A Trail Hunting Ban Must Not Catch the Working Dog: Our Response to Defra
- Rob Beeson

- 2 hours ago
- 3 min read

✅ Key Takeaway: Any new trail hunting ban must be strictly defined to prevent the accidental criminalisation of lawful working dogs, which are essential for upland management and animal welfare.
A gundog trained to find a wounded deer works on animal scent. So, in part, does a trail hound. Our response to Defra’s consultation on banning trail hunting in England and Wales, submitted ahead of the 18 June deadline, is about one thing: making sure any new law can tell those two dogs apart.
Our thanks to members who read the draft and sent comments after our earlier blog. Your input shaped where we pushed hardest.
What this response is, and what it isn’t
The Moorland Association takes no position on trail hunting itself. We have one concern, and we made it the whole of our submission: a ban drawn too widely would criminalise the lawful, daily use of working dogs across the uplands our members manage, over a million acres of England and Wales.
Trail hunting means directing a dog to follow an animal-based scent trail laid for that purpose. Hunting a live wild mammal with dogs is a separate thing, and already illegal under the Hunting Act 2004. The danger is that a vague ban blurs that line and sweeps up work the Government has said it has no intention of touching.
What we told Defra
The working dog is not a trail hound
A definition of trail hunting has to be tight enough to leave out dogs used for shooting, deer management, recovering shot or wounded animals, pest control, gamekeeping, conservation, livestock protection and animal welfare. Many of these dogs are trained on animal scent.
That does not make their work trail hunting, and we want the Bill itself to say so in plain terms, not leave it to guidance that can shift later.
Enforce the law that already exists
Illegal hunting is already banned. We do not accept that a blanket prohibition on trail hunting has been shown to be necessary or proportionate when the people it is really aimed at, those who hunt illegally under cover of a trail, can already be prosecuted.
“Where unlawful hunting occurs, the appropriate response is enforcement of the existing law against those responsible, not wider legislative change that risks affecting lawful land management, working-dog use and existing Hunting Act exemptions.”
Leave the Hunting Act exemptions alone
The Act already exempts the work that keeps the uplands running: flushing to a gun, stalking, retrieval, ratting, lawful below-ground work and animal welfare. This consultation is not the place to reopen or narrow any of it.
Scent training is an animal-welfare tool
A dog trained only on artificial, non-animal scent is slower and less reliable at finding a wounded deer or a shot bird. Restricting animal-based and animal-mimicking scents would do nothing to curb trail hunting; it would leave injured animals unfound for longer. That is the opposite of what an animal-welfare measure should achieve.
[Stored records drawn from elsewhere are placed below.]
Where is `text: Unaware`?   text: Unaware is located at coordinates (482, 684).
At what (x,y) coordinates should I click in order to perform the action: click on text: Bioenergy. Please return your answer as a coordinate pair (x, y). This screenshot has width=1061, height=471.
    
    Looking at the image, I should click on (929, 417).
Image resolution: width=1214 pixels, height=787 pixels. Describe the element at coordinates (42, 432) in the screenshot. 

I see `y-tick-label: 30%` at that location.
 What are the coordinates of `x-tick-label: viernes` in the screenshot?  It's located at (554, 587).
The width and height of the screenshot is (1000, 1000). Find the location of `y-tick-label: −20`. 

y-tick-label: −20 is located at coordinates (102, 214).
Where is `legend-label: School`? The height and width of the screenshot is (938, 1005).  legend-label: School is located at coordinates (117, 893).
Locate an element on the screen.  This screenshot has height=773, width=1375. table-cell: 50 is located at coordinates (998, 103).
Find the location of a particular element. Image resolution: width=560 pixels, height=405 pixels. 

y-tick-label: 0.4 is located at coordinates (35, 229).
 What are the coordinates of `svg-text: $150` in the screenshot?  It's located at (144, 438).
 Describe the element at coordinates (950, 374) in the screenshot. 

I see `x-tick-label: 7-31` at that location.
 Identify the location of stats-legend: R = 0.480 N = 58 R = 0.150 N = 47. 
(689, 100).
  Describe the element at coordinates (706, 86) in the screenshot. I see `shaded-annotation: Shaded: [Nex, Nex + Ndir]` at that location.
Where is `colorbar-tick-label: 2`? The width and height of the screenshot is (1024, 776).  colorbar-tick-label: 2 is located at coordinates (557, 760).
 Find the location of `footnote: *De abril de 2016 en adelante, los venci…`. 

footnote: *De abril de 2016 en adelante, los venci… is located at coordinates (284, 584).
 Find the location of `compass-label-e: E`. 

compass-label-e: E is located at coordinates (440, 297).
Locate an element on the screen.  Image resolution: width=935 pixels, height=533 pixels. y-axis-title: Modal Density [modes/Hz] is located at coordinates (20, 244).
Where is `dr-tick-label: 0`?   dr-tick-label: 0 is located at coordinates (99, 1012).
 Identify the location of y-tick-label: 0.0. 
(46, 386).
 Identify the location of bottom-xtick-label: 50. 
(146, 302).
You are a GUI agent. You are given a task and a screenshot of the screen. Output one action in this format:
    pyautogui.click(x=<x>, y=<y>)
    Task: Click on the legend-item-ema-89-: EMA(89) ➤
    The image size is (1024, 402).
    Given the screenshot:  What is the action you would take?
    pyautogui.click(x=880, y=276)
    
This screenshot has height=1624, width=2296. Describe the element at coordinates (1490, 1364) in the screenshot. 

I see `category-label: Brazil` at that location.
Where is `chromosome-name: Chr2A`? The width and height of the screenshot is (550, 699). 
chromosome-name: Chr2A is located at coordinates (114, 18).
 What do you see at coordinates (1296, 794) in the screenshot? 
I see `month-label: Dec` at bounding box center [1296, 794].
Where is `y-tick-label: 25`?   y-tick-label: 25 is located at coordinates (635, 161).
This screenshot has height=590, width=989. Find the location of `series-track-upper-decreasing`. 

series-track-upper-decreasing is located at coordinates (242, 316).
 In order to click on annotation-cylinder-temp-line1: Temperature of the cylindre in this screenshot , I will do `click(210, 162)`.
Don’t make landowners liable for what they never agreed to
A new offence should bite only where an owner genuinely knew trail hunting was happening and agreed to it, not where someone enters without permission or does something different from what was allowed. Moorland is open, remote and crossed by many access points. An owner cannot watch every acre in real time, and the law should not pretend otherwise.
The real risk is the chilling effect
Even with no prosecution, loose wording costs money and certainty: higher insurance, rewritten access agreements, legal bills, and damage to reputation when lawful land management is mistaken for banned trail hunting. The practical result is members saying no to lawful work simply to stay safe.
No powers through the back door
We oppose any clause that lets ministers tighten the rules afterwards, through guidance, statutory codes or further rules added without a full vote in Parliament. If trail hunting is to be banned, that should be settled openly by Parliament, not expanded quietly once the Act is on the books.
“It does not follow that an otherwise lawful activity should be prohibited in its entirety because some individuals may act unlawfully. Criminal law should be targeted at unlawful conduct, not at lawful activity carried out by others who are not responsible for that conduct.”
What happens next
Defra is now weighing the responses. When there is a Bill to read, we will read every word of the drafting, and we will say so plainly if it strays beyond trail hunting.